The evidence, so far

Some physicists look at MSSM as the easiest way to move beyond the standard model without adding a drastic amount of assumptions. The theory also provides new predictions they can test at the world’s most powerful particle accelerator, the Large Hadron Collider (LHC) at the European Organization for Nuclear Research. For instance, scientists are scouring the data for evidence of the known particles’ superpartners, and the lightest should have masses of a few teraelectron volts (TeV), which the LHC can access. (An electron volt, eV, is a unit of energy; visible light photons range from 1.5 to 3.5 eV; a TeV is a million million eV.) If researchers don’t find any, then they will need to replace MSSM with more-complicated models that push the masses of the superpartner particles to still higher energies. So where does this search stand today, now that the LHC has been taking data for more than two years?

The good news is that the standard model is pretty well confirmed. In July 2012, physicists announced that they had discovered a particle that looks just like the last standard-model holdout, the Higgs boson, with a mass of 126 billion eV/(speed of light)2, following a search lasting more than four decades.

The bad news is that, in August 2on and again in November 2012, a team of physicists at the LHC reported that its study of the decay of exotic particles called B-mesons turned up no sign of supersymmetry. These particles should have decayed far more quickly with the help of supersymmetry, but scientists have found no indication of this effect among the trillions of decays studied.

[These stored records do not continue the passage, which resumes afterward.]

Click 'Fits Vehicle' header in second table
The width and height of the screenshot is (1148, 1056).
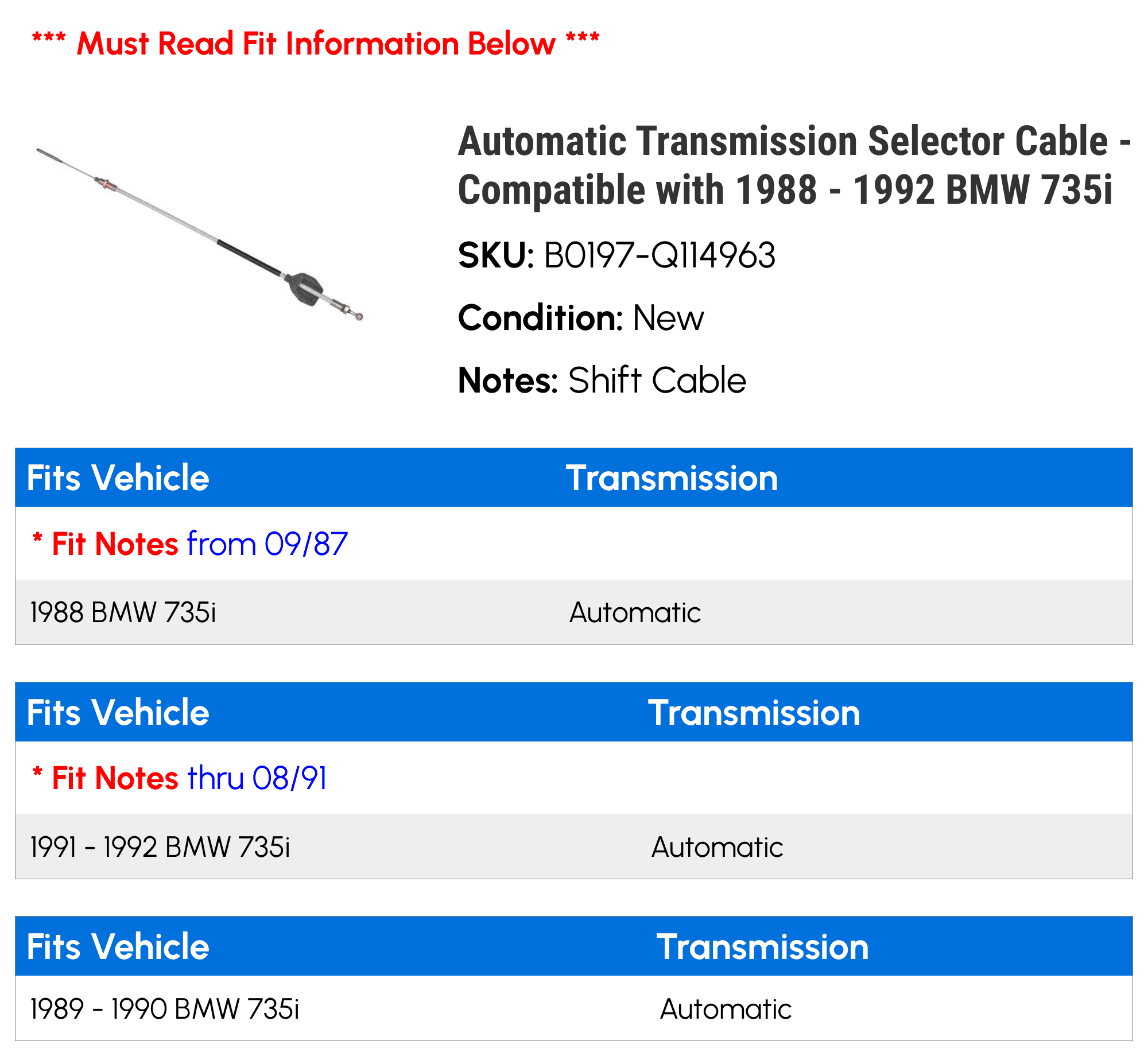click(118, 712)
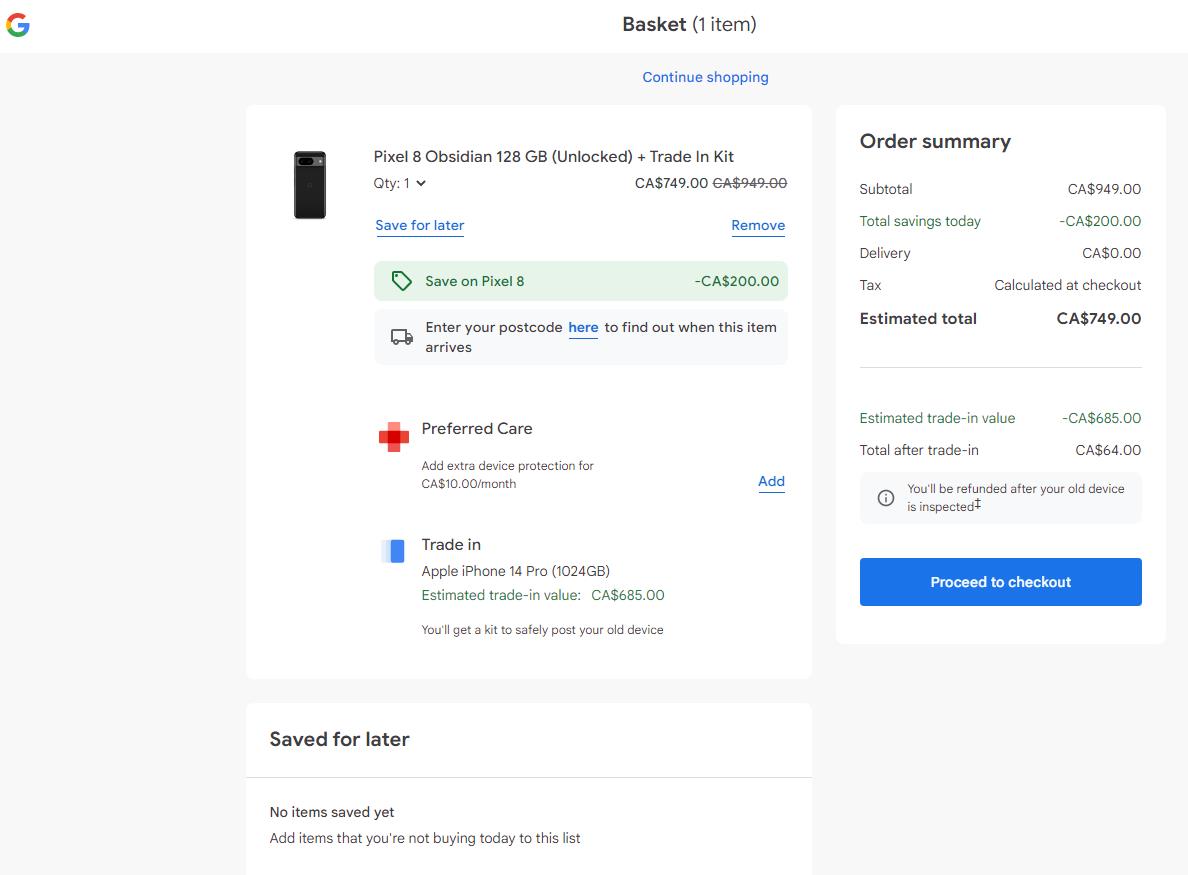Click the Saved for later heading
Viewport: 1188px width, 875px height.
tap(339, 739)
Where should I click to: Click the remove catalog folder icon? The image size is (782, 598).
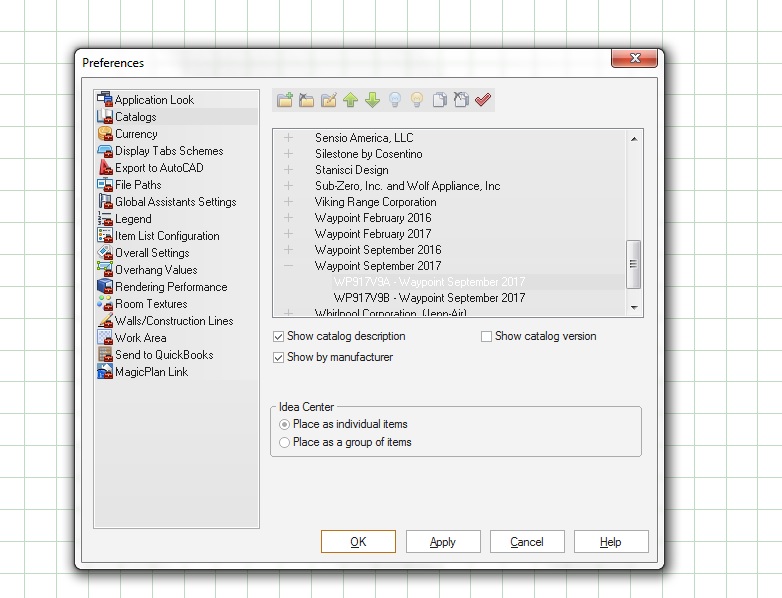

More bad news: Scientists haven’t found any evidence for the supersymmetric particles below 7 TeV, which is interpreted as a major failing for the simplest supersymmetry models (and specifically MSSM). Super-symmetry is the simplest mathematical model that scientists have to unify the four fundamental forces, and nature seems to favor the most basic theories that explain our world. If MSSM fails, it will be the biggest bait-and-switch job that nature has ever foisted on scientists.

By early 2013, the LHC shut down; in 2015, it will power back up and will begin operating at its full designed collision energy of 13 TeV. Physicists have only begun to study what the various theories predict for the lightest supersymmetry particles. They’ve calculated the existence of dozens of new particles spread across the full operating energy range of the LHC, so some optimism is warranted.

LHC energy scaleThe stakes are extremely high: If supersymmetry is found, the discovery road will be opened for superstring theory as the next step beyond MSSM. If they continue to find no evidence of supersymmetry at the LHC, then the simplest versions of MSSM must fall, and superstring theory will seem a far less elegant explanation of a theory of everything. And that would be a shame.

The string theory description of loopy particles offers a rich landscape of new particles and phenomenology, and can extend human understanding of space and time’s creation. The down side, however, is that most of these particles have masses that are well beyond the searchable LHC energy scale. And that’s the biggest problem.

No scientist seriously thinks that after a community of world governments has spent billions of dollars to build the LHC to find “new physics” and hasn’t discovered any, it will garner additional funding to create an even larger collider to probe beyond 13 TeV. If there is no sign of new physics or new particles at the LHC, the negative results will force extremely difficult decisions on physicists: Either innovate a completely new (and inexpensive) technology for accelerating particles to high energies, or languish for decades to come with no new data upon which to test an increasing number of “elegant” theories. So, the next few years of accelerator physics may just give us the verdict on the success of superstring theory.